START Data for analysis

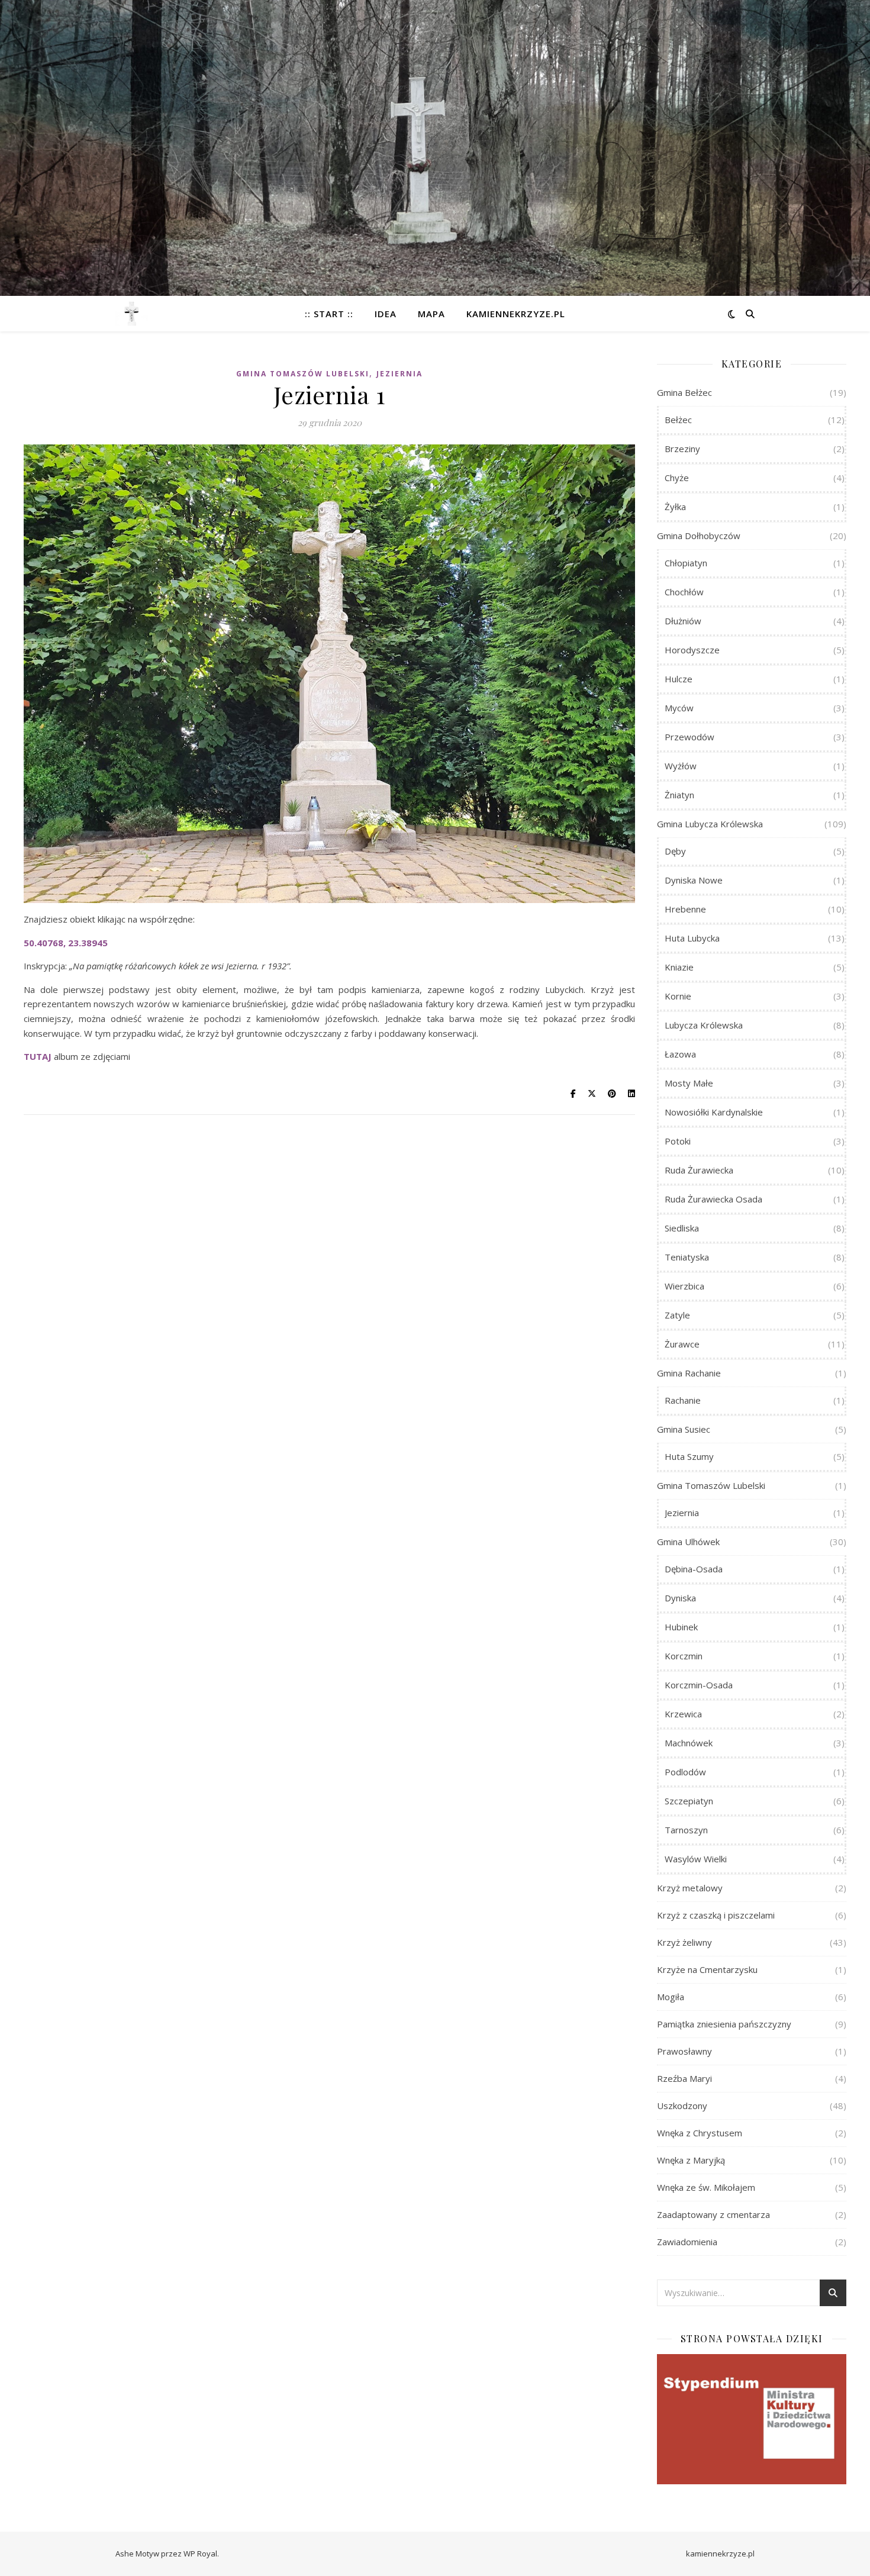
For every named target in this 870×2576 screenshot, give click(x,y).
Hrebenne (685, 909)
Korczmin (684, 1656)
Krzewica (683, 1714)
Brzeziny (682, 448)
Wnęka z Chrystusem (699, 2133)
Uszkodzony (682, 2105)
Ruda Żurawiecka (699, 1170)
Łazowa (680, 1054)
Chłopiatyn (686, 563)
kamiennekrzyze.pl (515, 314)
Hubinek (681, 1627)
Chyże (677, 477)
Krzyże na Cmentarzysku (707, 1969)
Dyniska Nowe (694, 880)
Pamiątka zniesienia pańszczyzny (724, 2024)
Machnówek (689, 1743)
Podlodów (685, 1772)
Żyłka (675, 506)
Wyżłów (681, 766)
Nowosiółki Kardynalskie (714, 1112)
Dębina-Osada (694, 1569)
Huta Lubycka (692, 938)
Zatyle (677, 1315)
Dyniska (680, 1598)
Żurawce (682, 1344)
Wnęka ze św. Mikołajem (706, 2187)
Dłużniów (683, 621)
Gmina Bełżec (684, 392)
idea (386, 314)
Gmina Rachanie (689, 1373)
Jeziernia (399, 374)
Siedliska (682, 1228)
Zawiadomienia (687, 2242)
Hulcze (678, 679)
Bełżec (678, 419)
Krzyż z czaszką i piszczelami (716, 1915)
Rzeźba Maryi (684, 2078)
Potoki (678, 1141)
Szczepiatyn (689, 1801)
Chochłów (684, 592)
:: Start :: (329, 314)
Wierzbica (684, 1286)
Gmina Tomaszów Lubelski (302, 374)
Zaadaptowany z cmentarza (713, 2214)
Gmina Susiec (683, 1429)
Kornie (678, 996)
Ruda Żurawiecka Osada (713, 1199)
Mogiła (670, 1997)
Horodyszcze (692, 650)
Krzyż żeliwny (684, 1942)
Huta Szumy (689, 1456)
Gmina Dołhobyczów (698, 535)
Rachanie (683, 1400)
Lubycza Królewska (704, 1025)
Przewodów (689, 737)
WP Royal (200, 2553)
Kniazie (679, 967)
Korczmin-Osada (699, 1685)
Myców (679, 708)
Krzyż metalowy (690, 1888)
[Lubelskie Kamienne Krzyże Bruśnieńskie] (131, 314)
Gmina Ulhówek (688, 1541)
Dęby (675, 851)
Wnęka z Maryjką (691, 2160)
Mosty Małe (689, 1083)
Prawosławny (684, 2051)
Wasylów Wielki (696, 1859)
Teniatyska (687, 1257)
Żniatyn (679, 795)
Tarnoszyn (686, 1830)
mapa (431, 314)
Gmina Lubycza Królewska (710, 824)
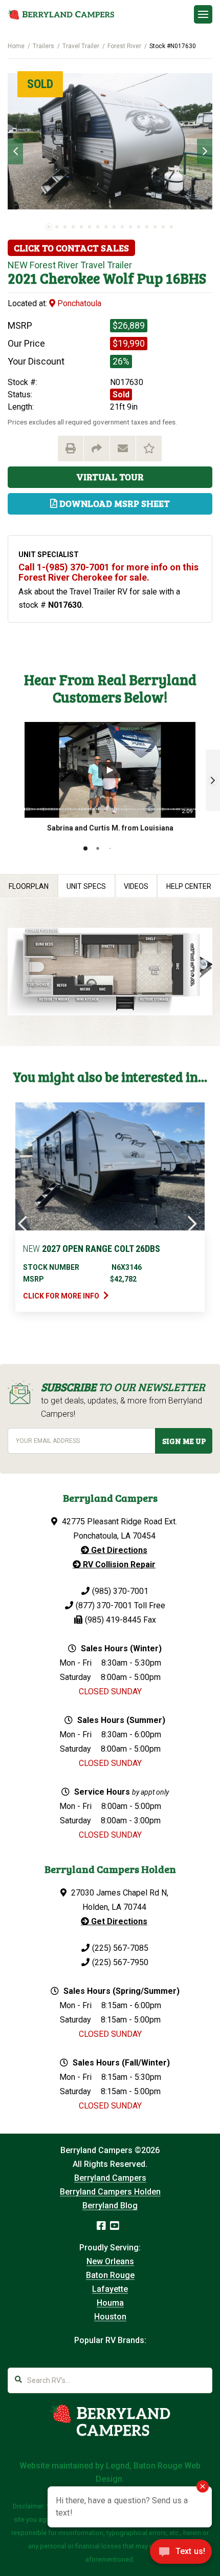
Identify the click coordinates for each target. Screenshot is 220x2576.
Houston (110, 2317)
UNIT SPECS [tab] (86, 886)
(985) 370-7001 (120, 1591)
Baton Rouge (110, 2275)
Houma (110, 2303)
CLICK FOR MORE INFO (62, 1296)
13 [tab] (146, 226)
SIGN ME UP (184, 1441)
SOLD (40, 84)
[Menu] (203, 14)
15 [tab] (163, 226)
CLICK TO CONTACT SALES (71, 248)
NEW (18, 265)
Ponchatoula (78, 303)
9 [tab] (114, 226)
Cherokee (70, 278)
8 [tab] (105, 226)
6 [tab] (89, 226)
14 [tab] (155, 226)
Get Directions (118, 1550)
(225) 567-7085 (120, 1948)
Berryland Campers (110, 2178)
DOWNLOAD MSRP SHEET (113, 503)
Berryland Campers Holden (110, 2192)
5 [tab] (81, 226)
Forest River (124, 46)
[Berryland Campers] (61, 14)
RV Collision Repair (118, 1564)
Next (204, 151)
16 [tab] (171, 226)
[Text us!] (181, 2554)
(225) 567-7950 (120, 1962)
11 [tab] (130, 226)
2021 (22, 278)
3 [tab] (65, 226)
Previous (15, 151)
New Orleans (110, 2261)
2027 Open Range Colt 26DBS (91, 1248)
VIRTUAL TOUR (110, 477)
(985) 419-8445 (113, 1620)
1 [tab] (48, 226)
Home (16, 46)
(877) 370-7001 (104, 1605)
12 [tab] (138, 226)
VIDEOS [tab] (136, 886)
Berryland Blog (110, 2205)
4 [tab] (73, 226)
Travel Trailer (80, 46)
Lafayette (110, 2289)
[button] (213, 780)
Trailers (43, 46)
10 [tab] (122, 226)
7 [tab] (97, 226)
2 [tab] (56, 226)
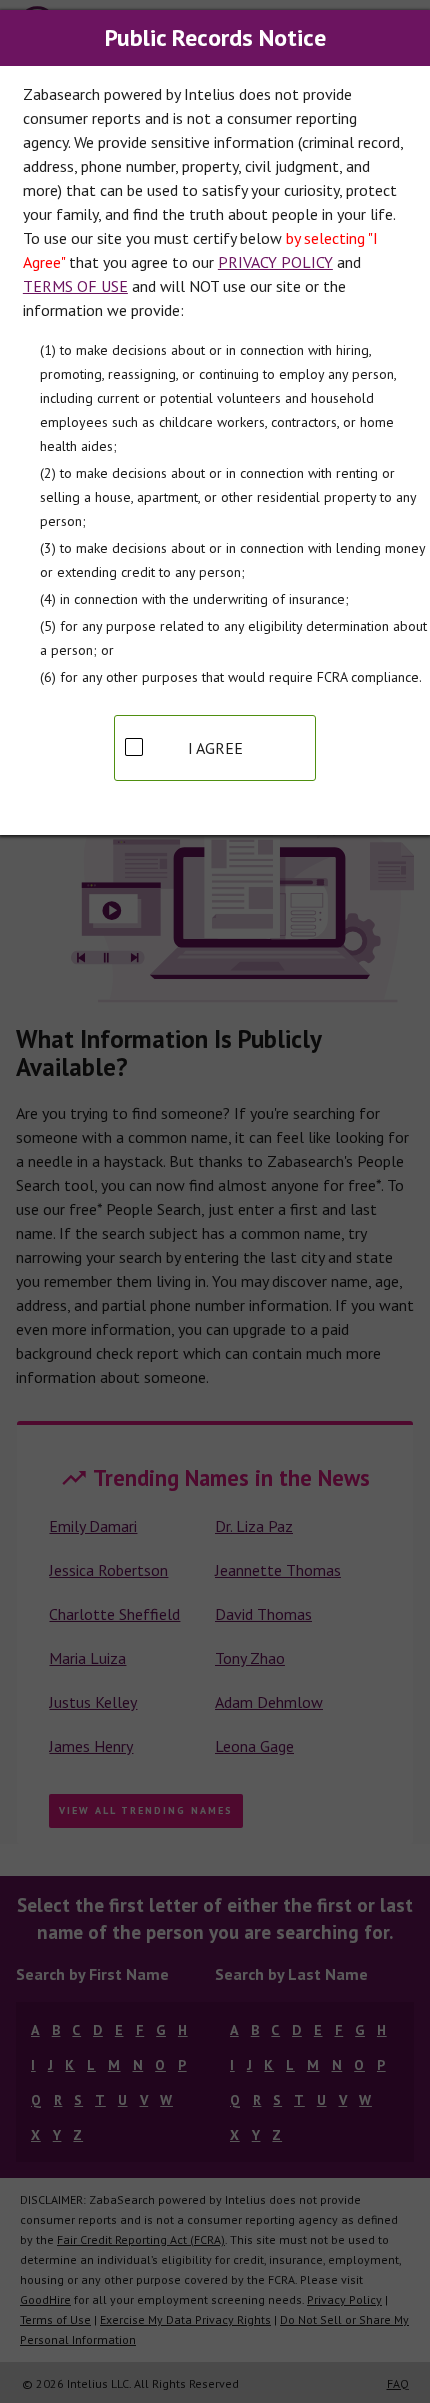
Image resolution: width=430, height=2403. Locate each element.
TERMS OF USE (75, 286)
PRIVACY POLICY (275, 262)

END Data for analysis

_Problem:_ Write out each entry exactly, images excluded.

_Result below:_
For every named target in this 870×2576 screenshot, give click(x,y).
Hrebenne (685, 909)
Korczmin (684, 1656)
Krzewica (683, 1714)
Brzeziny (682, 448)
Wnęka z Chrystusem (699, 2133)
Uszkodzony (682, 2105)
Ruda Żurawiecka (699, 1170)
Łazowa (680, 1054)
Chłopiatyn (686, 563)
kamiennekrzyze.pl (515, 314)
Hubinek (681, 1627)
Chyże (677, 477)
Krzyże na Cmentarzysku (707, 1969)
Dyniska Nowe (694, 880)
Pamiątka zniesienia pańszczyzny (724, 2024)
Machnówek (689, 1743)
Podlodów (685, 1772)
Żyłka (675, 506)
Wyżłów (681, 766)
Nowosiółki Kardynalskie (714, 1112)
Dębina-Osada (694, 1569)
Huta Lubycka (692, 938)
Zatyle (677, 1315)
Dyniska (680, 1598)
Żurawce (682, 1344)
Wnęka ze św. Mikołajem (706, 2187)
Dłużniów (683, 621)
Gmina Bełżec (684, 392)
idea (386, 314)
Gmina Rachanie (689, 1373)
Jeziernia (399, 374)
Siedliska (682, 1228)
Zawiadomienia (687, 2242)
Hulcze (678, 679)
Bełżec (678, 419)
Krzyż z czaszką i piszczelami (716, 1915)
Rzeźba Maryi (684, 2078)
Potoki (678, 1141)
Szczepiatyn (689, 1801)
Chochłów (684, 592)
:: Start :: (329, 314)
Wierzbica (684, 1286)
Gmina Tomaszów Lubelski (302, 374)
Zaadaptowany z cmentarza (713, 2214)
Gmina Susiec (683, 1429)
Kornie (678, 996)
Ruda Żurawiecka Osada (713, 1199)
Mogiła (670, 1997)
Horodyszcze (692, 650)
Krzyż żeliwny (684, 1942)
Huta Szumy (689, 1456)
Gmina Dołhobyczów (698, 535)
Rachanie (683, 1400)
Lubycza Królewska (704, 1025)
Przewodów (689, 737)
WP Royal (200, 2553)
Kniazie (679, 967)
Korczmin-Osada (699, 1685)
Myców (679, 708)
Krzyż metalowy (690, 1888)
[Lubelskie Kamienne Krzyże Bruśnieńskie] (131, 314)
Gmina Ulhówek (688, 1541)
Dęby (675, 851)
Wnęka z Maryjką (691, 2160)
Mosty Małe (689, 1083)
Prawosławny (684, 2051)
Wasylów Wielki (696, 1859)
Teniatyska (687, 1257)
Żniatyn (679, 795)
Tarnoszyn (686, 1830)
mapa (431, 314)
Gmina Lubycza Królewska (710, 824)
Identify the click coordinates for each target. Screenshot is 220x2576.
Houston (110, 2317)
UNIT SPECS [tab] (86, 886)
(985) 370-7001 (120, 1591)
Baton Rouge (110, 2275)
Houma (110, 2303)
CLICK FOR MORE INFO (62, 1296)
13 [tab] (146, 226)
SIGN ME UP (184, 1441)
SOLD (40, 84)
[Menu] (203, 14)
15 [tab] (163, 226)
CLICK TO CONTACT SALES (71, 248)
NEW (18, 265)
Ponchatoula (78, 303)
9 [tab] (114, 226)
Cherokee (70, 278)
8 [tab] (105, 226)
6 [tab] (89, 226)
14 [tab] (155, 226)
Get Directions (118, 1550)
(225) 567-7085 (120, 1948)
Berryland Campers (110, 2178)
DOWNLOAD MSRP SHEET (113, 503)
Berryland Campers Holden (110, 2192)
5 [tab] (81, 226)
Forest River (124, 46)
[Berryland Campers] (61, 14)
RV Collision Repair (118, 1564)
Next (204, 151)
16 [tab] (171, 226)
[Text us!] (181, 2554)
(225) 567-7950 (120, 1962)
11 [tab] (130, 226)
2021 (22, 278)
3 [tab] (65, 226)
Previous (15, 151)
New Orleans (110, 2261)
2027 Open Range Colt 26DBS (91, 1248)
VIRTUAL TOUR (110, 477)
(985) 419-8445 (113, 1620)
1 [tab] (48, 226)
Home (16, 46)
(877) 370-7001 (104, 1605)
12 [tab] (138, 226)
VIDEOS [tab] (136, 886)
Berryland Blog (110, 2205)
4 [tab] (73, 226)
Travel Trailer (80, 46)
Lafayette (110, 2289)
[button] (213, 780)
Trailers (43, 46)
10 [tab] (122, 226)
7 [tab] (97, 226)
2 [tab] (56, 226)
Image resolution: width=430, height=2403. Locate each element.
TERMS OF USE (75, 286)
PRIVACY POLICY (275, 262)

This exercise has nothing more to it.